**PROBLEM STATEMENT**. A single number is the answer here: the count of lines in the records below in which the word "card" appears.

'''

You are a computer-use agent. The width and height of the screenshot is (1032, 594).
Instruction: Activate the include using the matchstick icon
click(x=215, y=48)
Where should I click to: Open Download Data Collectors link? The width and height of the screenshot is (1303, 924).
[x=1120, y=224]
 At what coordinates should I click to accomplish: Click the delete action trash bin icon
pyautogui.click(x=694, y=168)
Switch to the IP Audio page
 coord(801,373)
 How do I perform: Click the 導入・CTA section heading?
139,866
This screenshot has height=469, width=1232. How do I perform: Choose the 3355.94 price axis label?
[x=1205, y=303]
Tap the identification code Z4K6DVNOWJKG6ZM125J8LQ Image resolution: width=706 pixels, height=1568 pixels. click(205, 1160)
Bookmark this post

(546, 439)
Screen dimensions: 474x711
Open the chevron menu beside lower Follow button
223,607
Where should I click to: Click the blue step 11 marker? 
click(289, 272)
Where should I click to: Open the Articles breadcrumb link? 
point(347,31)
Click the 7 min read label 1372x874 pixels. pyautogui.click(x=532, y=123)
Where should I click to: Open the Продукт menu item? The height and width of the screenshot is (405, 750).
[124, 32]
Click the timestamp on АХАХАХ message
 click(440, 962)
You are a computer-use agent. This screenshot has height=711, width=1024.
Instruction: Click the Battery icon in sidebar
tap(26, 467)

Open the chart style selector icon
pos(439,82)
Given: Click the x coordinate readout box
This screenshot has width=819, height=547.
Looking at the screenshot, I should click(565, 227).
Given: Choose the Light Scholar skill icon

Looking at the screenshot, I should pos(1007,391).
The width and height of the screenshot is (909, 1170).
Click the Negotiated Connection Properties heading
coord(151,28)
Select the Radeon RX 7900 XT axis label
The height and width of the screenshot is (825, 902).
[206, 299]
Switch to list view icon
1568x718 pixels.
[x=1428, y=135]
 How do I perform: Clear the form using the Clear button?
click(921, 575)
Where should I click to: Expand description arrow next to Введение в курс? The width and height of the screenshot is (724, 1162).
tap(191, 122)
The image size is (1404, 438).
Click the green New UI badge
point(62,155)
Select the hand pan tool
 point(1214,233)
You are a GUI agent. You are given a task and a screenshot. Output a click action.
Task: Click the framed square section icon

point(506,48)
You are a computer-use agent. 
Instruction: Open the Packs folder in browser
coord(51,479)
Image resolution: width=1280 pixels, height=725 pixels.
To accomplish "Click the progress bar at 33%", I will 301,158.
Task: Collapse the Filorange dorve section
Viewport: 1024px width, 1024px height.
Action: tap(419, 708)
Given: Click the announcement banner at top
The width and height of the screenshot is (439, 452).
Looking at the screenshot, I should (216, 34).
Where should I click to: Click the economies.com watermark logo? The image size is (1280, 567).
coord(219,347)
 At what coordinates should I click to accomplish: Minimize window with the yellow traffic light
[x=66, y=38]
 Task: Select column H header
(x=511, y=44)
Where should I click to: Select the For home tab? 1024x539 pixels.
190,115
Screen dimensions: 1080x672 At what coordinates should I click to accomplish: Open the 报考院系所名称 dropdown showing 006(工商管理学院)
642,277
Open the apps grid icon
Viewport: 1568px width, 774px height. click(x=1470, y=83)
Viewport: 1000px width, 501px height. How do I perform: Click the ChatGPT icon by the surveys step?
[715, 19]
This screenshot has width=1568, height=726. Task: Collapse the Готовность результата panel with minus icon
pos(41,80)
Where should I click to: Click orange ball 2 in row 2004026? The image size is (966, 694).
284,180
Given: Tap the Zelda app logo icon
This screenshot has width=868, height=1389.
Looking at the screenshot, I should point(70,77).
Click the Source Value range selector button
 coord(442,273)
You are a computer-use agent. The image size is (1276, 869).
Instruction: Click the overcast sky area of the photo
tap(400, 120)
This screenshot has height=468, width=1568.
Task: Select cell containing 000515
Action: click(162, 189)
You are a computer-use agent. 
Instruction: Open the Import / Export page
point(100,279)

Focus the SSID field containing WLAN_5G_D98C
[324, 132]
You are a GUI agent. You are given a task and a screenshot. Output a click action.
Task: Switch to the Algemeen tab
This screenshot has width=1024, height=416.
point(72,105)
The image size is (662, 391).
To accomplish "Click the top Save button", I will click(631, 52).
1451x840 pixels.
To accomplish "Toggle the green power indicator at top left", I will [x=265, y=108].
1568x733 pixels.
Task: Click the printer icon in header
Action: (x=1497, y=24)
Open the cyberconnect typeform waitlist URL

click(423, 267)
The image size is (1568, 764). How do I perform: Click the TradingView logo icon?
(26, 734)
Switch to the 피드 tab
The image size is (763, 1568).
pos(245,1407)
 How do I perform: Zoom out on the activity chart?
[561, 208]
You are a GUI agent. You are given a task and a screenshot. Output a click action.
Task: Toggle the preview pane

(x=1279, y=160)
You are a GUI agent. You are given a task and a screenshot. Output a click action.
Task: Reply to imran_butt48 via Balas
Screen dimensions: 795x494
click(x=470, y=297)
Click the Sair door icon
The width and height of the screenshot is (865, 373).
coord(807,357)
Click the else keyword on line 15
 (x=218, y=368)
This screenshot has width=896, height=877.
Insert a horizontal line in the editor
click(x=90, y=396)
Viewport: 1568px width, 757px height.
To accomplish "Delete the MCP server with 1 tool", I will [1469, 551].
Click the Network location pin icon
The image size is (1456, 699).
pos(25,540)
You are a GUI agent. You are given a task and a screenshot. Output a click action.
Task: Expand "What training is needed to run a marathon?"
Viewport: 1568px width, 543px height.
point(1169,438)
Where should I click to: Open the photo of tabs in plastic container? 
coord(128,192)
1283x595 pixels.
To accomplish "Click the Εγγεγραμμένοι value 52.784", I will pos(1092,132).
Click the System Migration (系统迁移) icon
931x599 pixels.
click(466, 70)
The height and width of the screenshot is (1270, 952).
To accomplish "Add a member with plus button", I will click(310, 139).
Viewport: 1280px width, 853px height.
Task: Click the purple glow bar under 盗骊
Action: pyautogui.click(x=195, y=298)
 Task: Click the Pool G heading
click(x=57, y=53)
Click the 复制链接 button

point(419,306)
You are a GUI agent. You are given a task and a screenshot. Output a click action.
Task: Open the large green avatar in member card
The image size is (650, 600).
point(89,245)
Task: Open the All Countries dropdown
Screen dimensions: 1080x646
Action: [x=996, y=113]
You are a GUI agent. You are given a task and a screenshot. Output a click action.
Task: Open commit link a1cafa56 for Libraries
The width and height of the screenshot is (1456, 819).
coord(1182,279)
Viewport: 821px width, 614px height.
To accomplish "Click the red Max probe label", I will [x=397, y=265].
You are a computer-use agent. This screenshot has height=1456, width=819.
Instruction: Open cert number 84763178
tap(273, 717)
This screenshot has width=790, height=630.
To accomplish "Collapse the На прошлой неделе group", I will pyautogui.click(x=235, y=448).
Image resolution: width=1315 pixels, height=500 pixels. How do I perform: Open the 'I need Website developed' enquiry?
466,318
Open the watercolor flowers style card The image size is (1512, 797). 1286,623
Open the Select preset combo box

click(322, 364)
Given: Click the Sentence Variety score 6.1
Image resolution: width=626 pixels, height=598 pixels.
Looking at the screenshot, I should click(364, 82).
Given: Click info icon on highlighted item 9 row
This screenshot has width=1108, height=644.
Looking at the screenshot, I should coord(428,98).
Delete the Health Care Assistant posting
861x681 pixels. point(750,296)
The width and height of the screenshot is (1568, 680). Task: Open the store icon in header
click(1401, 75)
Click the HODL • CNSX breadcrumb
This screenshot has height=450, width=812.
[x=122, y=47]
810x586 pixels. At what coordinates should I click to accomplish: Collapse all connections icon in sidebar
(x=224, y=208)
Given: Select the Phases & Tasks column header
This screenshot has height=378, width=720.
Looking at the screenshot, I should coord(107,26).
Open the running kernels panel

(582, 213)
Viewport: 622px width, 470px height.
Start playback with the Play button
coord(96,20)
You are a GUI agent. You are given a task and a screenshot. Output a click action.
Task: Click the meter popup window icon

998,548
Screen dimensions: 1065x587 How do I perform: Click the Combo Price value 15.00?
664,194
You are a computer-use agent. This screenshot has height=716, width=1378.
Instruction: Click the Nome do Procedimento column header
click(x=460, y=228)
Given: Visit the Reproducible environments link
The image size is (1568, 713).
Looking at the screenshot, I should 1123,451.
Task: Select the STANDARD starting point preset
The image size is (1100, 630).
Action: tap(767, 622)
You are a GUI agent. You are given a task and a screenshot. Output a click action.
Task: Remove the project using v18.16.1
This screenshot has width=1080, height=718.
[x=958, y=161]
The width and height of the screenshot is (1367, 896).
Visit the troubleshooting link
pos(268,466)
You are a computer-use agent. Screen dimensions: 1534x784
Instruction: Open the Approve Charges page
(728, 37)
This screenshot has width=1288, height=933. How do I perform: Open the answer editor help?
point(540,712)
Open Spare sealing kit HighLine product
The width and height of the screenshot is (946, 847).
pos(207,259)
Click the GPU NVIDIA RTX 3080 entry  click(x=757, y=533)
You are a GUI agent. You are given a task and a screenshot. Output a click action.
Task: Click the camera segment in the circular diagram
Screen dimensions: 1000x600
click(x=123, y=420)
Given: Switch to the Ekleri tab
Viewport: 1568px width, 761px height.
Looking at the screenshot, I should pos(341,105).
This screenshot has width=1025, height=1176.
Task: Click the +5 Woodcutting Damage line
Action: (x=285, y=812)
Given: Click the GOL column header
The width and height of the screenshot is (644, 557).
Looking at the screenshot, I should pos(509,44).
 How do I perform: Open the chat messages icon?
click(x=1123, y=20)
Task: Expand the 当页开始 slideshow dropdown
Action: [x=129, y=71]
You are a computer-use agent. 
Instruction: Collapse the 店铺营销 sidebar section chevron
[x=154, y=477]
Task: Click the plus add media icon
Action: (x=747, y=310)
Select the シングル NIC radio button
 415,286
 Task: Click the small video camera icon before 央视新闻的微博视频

'''

**EXPECTED OUTPUT**. 2